§ Excerpt to read
________________________________________

Mirvac saw very strong continued momentum in the residential property market
Property developer Mirvac has reported the highest number of residential sales since fiscal 2016.
It saw an 83% increase in residential sales, the strongest in five years.
It has $1.2 billion in residential pre-sales.
“Momentum in the market and high-quality apartment releases has driven a 25% increase in pre-sales to $1.2bn, from $971m, in FY20,” the Mirvac updated noted adding that master planned community pre-sales had increased 100% from FY20.
Over 98% of exchanges in FY21 were domestic buyers with continued demand from owner-occupiers.
Mirvac saw 2,526 residential settlements over the past year, up on its prior guidance of 2,200. Just over 1,000 were in Victoria.
The annual report highlighted 71 percent of its Quay Waterfront project in Brisbane had been pre-sold.
Mirvac, which received over 20 awards recognising its design and build quality, advised there had been a 70% reduction in completed unsold apartment stock and completion of projects at Marrick & Co, NSW, Crest, NSW and Leighton Beach, WA.
“We see very strong continued momentum in the residential property market,” Lloyd-Hurwitz said as Mirvac posted an annual statutory profit jump of 61 per cent to $901 million and its operating profit slip by 9 per cent to $550 million.
“The group has shown great resilience in the face of the ongoing uncertainty and disruption caused by the pandemic and we are currently well placed to continue to build towards recovery in fiscal 2022,” she said.
But Mirvac chief executive Susan Lloyd-Hurwitz said the company was bracing for market conditions to moderate.

________________________________________

§ Task to carry out
Could you extend the article on Mirvac's residential sales results, beginning right after its final sentence?

________________________________________

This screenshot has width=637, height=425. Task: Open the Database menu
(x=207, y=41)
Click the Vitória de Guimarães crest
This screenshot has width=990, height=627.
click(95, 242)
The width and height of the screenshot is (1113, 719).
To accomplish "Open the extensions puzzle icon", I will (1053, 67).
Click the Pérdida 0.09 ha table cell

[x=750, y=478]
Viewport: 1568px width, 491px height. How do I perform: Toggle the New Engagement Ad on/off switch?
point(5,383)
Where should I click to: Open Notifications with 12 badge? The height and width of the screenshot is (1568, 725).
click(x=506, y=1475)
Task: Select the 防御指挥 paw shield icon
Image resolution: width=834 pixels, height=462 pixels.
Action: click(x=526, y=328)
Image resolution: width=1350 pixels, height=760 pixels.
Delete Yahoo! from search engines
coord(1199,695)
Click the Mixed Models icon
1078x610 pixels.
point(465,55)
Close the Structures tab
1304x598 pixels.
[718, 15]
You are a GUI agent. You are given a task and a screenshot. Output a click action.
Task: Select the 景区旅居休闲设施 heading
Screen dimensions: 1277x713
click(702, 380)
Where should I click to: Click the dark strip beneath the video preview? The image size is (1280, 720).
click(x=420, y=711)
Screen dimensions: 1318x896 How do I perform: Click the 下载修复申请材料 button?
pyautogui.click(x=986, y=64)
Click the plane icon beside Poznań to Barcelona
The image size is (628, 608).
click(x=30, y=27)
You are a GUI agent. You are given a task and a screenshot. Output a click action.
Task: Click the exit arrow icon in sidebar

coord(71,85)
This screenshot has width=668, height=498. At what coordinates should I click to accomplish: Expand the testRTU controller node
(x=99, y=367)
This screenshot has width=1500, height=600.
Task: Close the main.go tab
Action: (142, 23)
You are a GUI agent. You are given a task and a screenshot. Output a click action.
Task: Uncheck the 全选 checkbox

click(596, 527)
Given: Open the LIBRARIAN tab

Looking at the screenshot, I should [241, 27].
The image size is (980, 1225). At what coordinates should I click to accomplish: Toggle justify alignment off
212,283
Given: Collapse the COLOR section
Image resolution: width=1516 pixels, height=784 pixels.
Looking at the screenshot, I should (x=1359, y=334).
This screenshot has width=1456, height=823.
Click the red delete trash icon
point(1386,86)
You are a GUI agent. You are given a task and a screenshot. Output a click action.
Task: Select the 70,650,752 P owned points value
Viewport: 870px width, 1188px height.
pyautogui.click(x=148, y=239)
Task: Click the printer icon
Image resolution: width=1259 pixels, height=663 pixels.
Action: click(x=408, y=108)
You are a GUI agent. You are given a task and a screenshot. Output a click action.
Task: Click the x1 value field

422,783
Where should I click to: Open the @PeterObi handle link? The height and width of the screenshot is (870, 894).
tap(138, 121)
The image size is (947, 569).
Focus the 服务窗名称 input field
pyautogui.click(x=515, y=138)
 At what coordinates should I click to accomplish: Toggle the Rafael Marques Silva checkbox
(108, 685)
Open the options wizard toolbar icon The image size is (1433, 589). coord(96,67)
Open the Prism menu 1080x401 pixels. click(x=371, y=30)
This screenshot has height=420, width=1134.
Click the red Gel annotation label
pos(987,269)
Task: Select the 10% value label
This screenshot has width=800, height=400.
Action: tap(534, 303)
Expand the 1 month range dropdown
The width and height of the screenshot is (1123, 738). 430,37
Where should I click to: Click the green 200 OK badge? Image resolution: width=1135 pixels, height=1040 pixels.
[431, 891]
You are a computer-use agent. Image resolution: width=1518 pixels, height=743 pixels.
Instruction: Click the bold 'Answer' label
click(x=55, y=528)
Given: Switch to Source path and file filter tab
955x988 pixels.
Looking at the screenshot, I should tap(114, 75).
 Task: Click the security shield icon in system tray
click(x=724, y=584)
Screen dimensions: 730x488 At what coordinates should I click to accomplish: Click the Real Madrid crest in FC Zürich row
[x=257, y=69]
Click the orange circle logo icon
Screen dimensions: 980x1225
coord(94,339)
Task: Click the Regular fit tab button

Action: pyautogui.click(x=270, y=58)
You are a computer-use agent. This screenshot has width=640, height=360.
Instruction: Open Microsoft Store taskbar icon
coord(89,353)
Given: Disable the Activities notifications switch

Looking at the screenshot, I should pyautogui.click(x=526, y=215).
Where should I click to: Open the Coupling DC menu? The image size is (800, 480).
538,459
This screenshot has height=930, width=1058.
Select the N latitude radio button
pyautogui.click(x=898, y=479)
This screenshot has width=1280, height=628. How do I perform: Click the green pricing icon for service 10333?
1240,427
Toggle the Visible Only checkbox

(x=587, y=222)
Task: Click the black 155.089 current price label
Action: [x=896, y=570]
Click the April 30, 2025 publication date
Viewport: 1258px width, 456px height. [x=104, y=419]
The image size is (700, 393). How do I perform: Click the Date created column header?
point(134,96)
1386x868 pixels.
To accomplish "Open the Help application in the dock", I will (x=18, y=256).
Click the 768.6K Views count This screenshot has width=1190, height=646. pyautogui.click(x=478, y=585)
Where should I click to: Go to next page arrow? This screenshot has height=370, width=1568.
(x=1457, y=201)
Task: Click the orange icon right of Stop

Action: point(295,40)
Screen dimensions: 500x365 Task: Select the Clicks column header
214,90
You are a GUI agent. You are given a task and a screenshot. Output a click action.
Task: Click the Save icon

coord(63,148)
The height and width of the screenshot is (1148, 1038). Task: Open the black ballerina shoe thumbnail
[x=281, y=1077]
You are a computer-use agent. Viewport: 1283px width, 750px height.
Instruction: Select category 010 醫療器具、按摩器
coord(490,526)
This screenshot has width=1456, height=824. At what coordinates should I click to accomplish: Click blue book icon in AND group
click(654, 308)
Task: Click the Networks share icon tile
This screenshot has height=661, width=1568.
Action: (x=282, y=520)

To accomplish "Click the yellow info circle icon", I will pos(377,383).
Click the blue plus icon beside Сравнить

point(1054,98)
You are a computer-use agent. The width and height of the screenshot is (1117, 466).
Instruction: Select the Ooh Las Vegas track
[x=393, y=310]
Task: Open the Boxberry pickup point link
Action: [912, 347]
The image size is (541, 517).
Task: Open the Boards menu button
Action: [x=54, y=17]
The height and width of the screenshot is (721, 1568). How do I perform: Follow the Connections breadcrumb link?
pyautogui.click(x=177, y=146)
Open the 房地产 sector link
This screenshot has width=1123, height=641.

________________________________________

§ Result of the exercise
Mirvac has extended its development pipeline to about $28 billion, across its traditional mixed use, office, industrial and residential markets.
It intends to build to rent projects pipeline to about $1.4bn across four projects.
Build to Rent currently represents 3% of Mirvac’s property portfolio, with its flagship build to rent property, LIV Indigo, Sydney Olympic Park 80 percent leased after opening in September 2020.
“Our full year guidance is based on the assumption that business conditions will normalise in the last quarter of calendar 2021 when vaccination targets are expected to be met,” Ms Lloyd-Hurwitz said.
“While fiscal 2021 has been characterised by extended lockdowns and restrictions, vaccine supply is improving and vaccine coverage is increasing daily. I am confident this, along with other mechanisms such as a vaccine passport and Rapid Antigen Testing, will enable Australia to open up again safely, providing a pathway towards recovery in fiscal 2022,” she said.
The report noted apartment settlement defaults stood at 2.7% “due to market factors exacerbated by COVID-19 impacts, however it was less than 1% excluding Pavilions, Sydney settlements.